I feel really lucky to have seen this film grow over the past few years.
It's important, it's powerful and it's got a lot of heart.
It's Peaceable Kingdom, the new film from Tribe of Heart.
Follow that link and the music you hear will be my guy's. That's why I've been able to watch this film evolve over the past few years. He's been working with Jenny and James and I've watched them methodically edit, trimming and trimming until what's left is the most powerful movie I've ever seen.
I've written about it before, but writing just doesn't do it justice.
Now they've put up a clip that gives you a real feel for this project's spirit. It's about animal rights, yes, but it's done in a way that works. It doesn't preach, it doesn't shriek. It just asks you to listen to farmers who've changed the way they relate to their animals, and lets you look more closely at those animals to see why. This, for instance, shows a mother hen and her chick. And it makes you think.
Mother Hen and Chick from Tribe of Heart on Vimeo.
This film is kicking some serious film festival butt. It's won three top prizes already.

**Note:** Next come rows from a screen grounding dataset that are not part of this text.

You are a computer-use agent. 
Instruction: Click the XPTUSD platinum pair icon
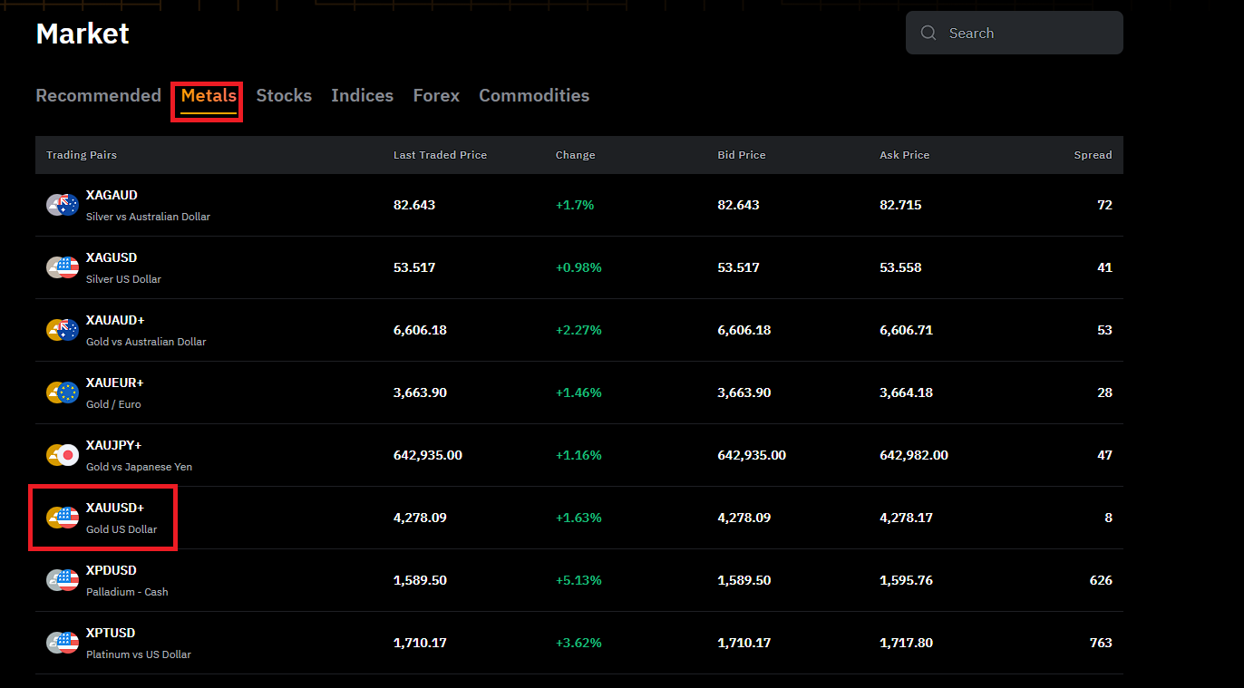(x=63, y=643)
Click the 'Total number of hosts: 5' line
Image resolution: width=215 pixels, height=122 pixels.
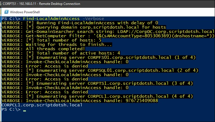52,40
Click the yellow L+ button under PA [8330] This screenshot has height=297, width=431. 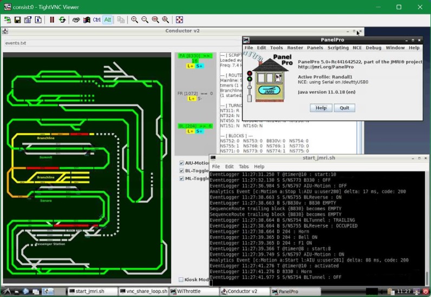(190, 66)
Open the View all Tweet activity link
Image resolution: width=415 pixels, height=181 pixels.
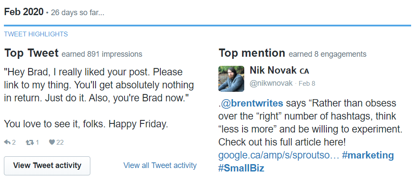tap(160, 165)
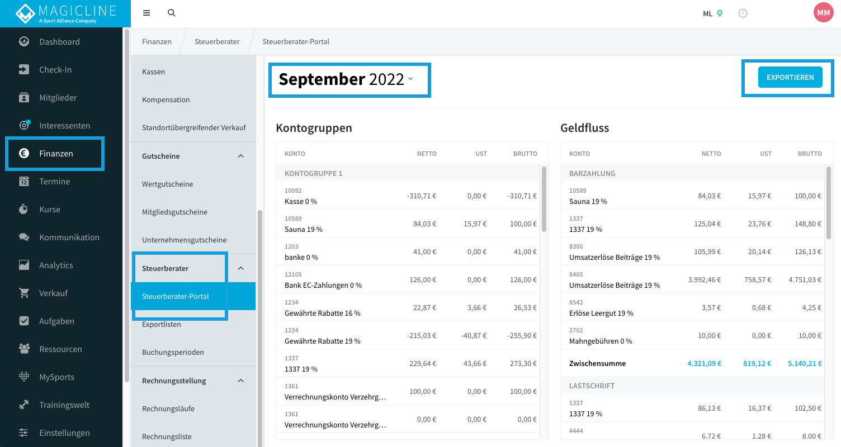This screenshot has width=841, height=447.
Task: Click the MM user avatar
Action: point(824,12)
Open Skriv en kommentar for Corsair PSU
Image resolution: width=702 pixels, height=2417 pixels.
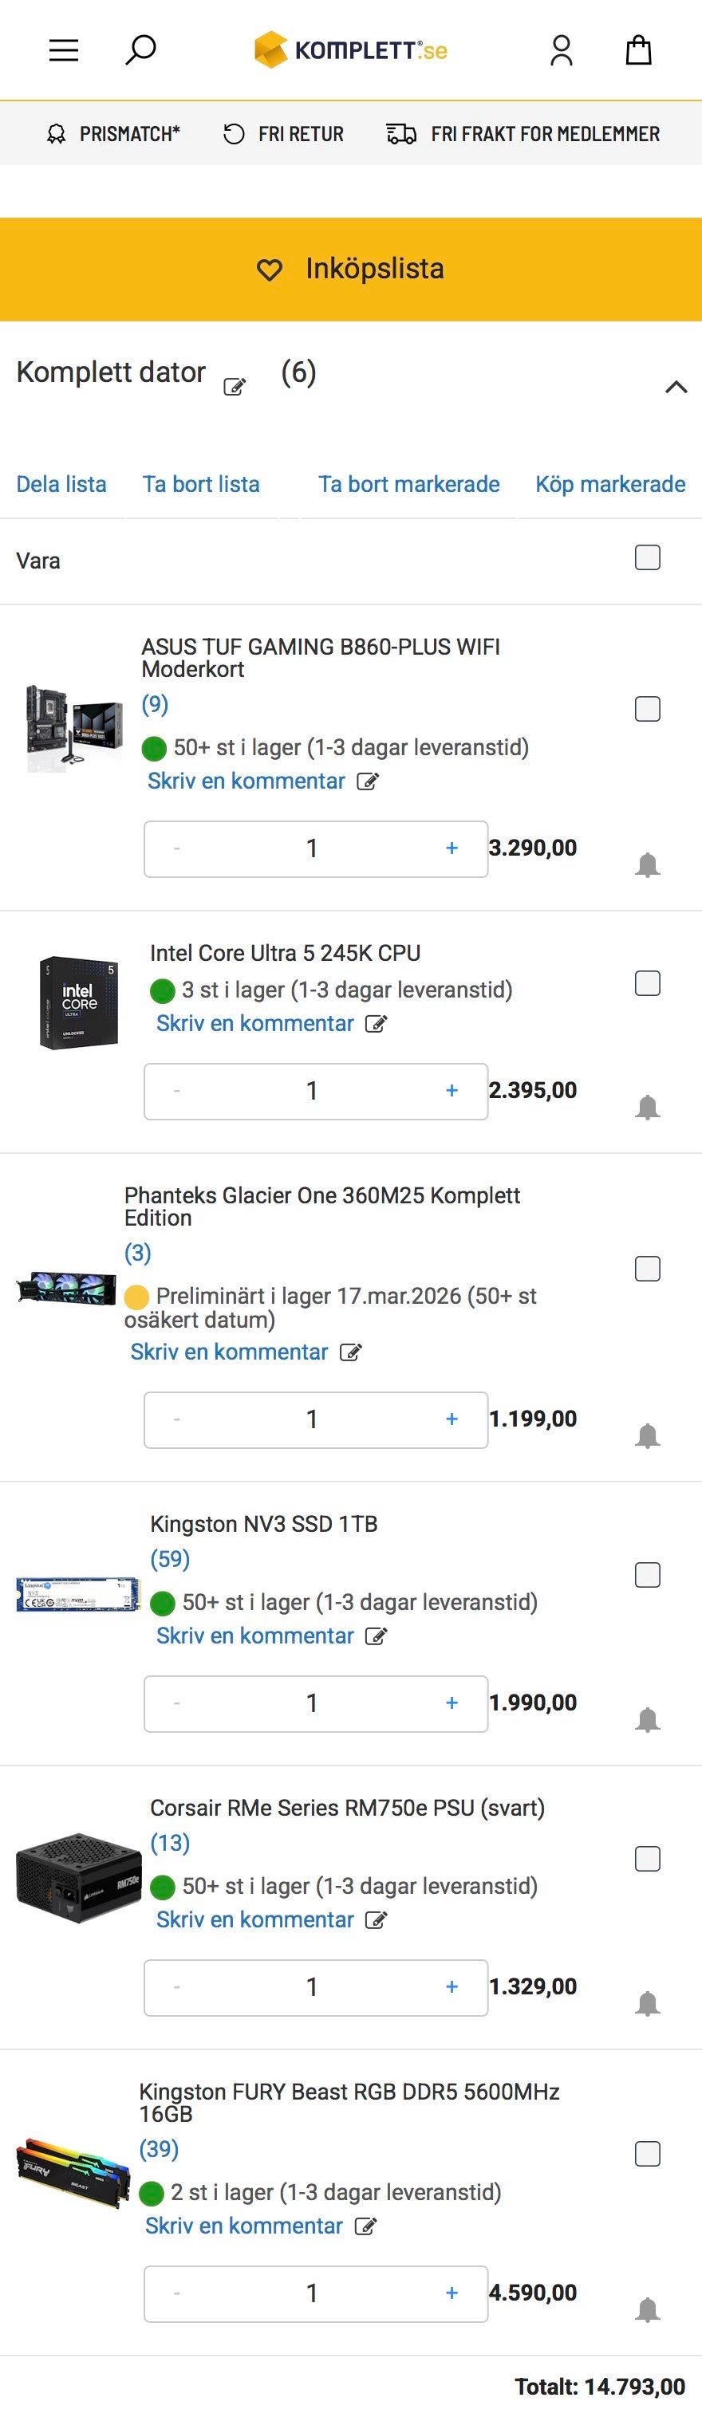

Maybe its time has come. Maybe it's the right filmmakers, the right subject, the right approach, all together at the right moment.
It's not out on DVD yet. But it will be. If it's going to be screening near you, go. If it's not, request it.
I've seen "An Inconvenient Truth," Michael Moore's films - I've admired them. I got a lot out of them.
Nothing has packed the emotional punch of this one, and not in a harrowing, I'm-scarred-for-life way, though it doesn't flinch from showing reality. Peaceable Kingdom makes you rethink what you thought you knew, and encourages you to reconsider your own relationship to the way things are.
2 comments:
This is fantastic! Thank you so much especially for the clip.
I do believe we are becoming more empathic (we being humans). We're seeing more and more that we are part of the animal kingdom rather than "above" or in some way separate from it. This is beautiful. Wow.
So glad you enjoyed it, Reya. They were already in DC, but pass the word on. It's a tremendous film and a real labor of love.
Audience reaction, according to the filmmakers, has been incredible; thoughtful, interested, creating a real conscious shift in perception. Remarkable.